Text section —
■ ■ ■

16 Aug 2020, 18:28

Getting Started With Handling TypeScript ASTs

TypeScript provides a language which builds on top of JavaScript adding static types to help determine type mismatches at compile time (and even whilst you write!). This is useful from a developmental perspective as (without wanting to dive into the dynamic vs static typing) it makes it easier to reason about the data flowing through your programs, documenting the shape of data at each stage.

TypeScript is powerful in that it has a solid level of inference, which means you don’t need to strictly type every variable. For variable assignment it will take what’s called a best common type; this means if your provide an integer or float, it will infer a number type, but also if you have an array with multiple types it will type the variable as an array with those possible types (i.e. let arr = ["1", 2, null] would type to (string | number | null)[]). Along with side this, it also provides what you could call the ‘inverse’ of this; contextual typing. Contextual typing means that the type can be implied by the location and usage. For example, when you assign a function to environment callbacks like window.onmousemove in the browser, TypeScript can imply the parameter type of the function is of type MouseEvent because it knows onmousemove takes a function with this as its first parameter (the type is inferred from the hand side of the assignment).

When the TypeScript compiler compiles your code, it creates an Abstract Syntax Tree (AST) of it. Essentially, an AST can be thought of as a tree representation of the syntax of your source code, with each node being a data structure representing a construct in the relating source code. The tree is complete with nodes of all the elements of the source code.

For example, if we took the simple TypeScript program:

console.log("hello world");

We would end up with an AST structure that could be represented textually in this form:

SourceFile
  ExpressionStatement
    CallExpression
      PropertyAccessExpression
        Identifier
        Identifier
      StringLiteral
  EndOfFileToken

Here, SourceFile represents the file itself, we then have two child nodes; a parent ExpressionStatement (console.log("hello world");) and the EndOfFileToken, representing the end of the file. The ExpressionStatement comprises of one CallExpression, which has one PropertyAccessExpression composed of two Identifiers console and it’s property log. We also have the StringLiteral in the call expression which is, in this case, "hello world".

■ ■ ■

What the task requires — Proceed with the text on handling TypeScript ASTs, picking up after its final sentence. The lines that follow were taken from a separate source.

■ ■ ■

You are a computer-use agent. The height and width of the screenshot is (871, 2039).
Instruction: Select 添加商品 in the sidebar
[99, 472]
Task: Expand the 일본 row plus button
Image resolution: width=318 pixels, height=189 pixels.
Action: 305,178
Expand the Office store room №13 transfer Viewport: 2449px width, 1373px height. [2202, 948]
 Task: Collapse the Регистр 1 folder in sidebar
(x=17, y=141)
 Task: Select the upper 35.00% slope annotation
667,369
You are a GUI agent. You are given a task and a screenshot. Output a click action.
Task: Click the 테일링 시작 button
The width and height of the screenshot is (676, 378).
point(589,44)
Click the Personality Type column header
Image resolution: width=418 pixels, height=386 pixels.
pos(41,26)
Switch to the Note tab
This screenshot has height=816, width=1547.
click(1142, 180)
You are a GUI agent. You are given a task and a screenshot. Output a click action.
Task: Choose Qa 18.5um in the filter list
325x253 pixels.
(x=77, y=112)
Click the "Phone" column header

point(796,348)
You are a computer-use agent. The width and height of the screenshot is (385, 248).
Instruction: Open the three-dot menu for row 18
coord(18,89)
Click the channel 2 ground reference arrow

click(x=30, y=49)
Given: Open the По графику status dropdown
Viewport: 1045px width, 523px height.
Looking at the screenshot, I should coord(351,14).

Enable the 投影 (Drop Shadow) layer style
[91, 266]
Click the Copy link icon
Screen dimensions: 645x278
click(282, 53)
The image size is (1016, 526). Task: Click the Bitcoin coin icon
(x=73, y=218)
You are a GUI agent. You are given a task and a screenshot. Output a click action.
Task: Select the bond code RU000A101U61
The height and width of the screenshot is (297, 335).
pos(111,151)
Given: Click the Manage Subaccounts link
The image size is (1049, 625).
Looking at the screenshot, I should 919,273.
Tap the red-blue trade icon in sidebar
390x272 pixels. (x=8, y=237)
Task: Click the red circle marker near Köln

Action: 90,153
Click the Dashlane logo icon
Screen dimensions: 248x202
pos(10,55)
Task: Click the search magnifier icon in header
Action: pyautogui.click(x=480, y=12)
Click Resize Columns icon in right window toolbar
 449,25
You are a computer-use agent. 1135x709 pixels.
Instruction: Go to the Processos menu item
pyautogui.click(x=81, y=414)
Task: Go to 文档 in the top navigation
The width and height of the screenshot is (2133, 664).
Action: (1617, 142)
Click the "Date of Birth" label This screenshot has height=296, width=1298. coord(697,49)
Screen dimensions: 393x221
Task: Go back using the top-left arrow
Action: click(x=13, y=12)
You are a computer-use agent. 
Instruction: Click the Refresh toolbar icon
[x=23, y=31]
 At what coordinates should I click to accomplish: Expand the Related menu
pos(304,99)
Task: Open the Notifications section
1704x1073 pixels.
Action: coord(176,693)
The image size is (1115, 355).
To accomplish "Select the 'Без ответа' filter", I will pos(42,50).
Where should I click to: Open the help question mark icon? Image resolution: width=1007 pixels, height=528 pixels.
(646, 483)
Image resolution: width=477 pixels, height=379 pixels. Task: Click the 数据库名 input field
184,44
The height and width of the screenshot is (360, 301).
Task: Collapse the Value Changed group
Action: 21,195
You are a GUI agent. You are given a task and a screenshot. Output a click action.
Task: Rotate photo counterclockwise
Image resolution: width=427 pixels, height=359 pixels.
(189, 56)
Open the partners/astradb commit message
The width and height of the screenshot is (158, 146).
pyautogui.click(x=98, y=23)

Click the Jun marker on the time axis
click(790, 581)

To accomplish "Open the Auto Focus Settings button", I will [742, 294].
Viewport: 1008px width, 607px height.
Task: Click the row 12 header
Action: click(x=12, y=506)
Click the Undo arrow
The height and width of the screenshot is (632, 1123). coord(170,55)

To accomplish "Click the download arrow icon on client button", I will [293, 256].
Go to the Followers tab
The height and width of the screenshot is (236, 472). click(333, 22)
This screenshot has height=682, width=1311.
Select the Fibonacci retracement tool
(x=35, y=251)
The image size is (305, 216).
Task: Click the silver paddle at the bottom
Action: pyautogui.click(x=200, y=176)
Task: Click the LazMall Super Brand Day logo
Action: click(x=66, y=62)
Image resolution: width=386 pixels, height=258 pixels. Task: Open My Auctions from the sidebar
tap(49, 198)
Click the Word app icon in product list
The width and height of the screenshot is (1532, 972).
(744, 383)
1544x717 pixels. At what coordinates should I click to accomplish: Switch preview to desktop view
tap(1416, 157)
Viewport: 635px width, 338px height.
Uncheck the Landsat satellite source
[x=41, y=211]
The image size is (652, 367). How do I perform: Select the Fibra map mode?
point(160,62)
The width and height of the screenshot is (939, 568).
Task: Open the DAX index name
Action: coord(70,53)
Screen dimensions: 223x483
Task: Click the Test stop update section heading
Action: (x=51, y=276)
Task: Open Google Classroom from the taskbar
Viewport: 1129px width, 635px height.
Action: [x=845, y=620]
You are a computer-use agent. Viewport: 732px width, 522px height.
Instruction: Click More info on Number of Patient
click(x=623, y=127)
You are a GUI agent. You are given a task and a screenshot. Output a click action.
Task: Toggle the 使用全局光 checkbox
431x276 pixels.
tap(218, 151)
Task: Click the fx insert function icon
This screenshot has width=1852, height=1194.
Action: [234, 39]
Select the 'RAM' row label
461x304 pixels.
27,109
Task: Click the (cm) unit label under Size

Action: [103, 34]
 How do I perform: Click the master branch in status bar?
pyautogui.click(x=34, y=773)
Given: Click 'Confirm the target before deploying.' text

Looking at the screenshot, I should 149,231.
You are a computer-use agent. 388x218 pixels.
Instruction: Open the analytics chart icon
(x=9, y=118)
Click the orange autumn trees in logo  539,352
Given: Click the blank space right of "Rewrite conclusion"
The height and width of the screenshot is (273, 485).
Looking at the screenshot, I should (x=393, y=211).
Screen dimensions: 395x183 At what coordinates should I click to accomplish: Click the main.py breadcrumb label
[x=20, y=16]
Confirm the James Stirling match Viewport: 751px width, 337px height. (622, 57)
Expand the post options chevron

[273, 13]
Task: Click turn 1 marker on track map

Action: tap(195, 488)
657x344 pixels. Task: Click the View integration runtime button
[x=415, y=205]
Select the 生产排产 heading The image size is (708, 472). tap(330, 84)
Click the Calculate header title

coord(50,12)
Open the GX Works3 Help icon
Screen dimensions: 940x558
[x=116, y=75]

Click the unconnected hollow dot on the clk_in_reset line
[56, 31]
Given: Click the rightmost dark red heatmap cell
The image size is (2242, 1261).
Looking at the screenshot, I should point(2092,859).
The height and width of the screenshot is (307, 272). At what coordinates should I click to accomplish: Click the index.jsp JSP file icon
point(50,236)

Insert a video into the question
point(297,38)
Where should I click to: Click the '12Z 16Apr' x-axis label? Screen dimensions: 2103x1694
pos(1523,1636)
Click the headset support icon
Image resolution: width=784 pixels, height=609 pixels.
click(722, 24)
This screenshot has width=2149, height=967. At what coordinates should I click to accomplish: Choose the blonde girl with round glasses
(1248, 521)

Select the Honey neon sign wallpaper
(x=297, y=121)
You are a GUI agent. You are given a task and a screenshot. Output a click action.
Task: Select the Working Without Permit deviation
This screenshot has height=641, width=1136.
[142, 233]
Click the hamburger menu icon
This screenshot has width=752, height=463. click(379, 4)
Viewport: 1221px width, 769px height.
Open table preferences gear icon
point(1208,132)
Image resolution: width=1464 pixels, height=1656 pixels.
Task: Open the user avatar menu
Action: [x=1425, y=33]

■ ■ ■

Response to the exercise —
Each of these items in our tree is an AST node, which can be traversed and has a series of metadata attached to it. This data can be useful or interesting to us as developers. As an elementary example, we can determine the kind of the node; in TypeScript this is represented as an enum called SyntaxKind. To demonstrate, we can say that the value 243 is equal to FunctionDeclaration in the SyntaxKind enum. This scratches simple use scratches the surface what we can do, however, and as we go deeper into this blog post you’ll see the types of things we can do with the TypeScript AST.

To get more specific here are some ideas of things you could do by traversing and manipulating ASTs:

  • Write documentation in markdown or HTML for your TypeScript code
  • Edit code programmatically by using the manipulation features
  • Automatically update code between new versions of a library or framework
  • Write new code, leveraging something like code-block-writer
  • Write types for the return payloads of your APIs for your frontend code
  • Write a custom linter for your TypeScript code

Now, lets first dive into how we can explore ASTs using the TypeScript compiler API.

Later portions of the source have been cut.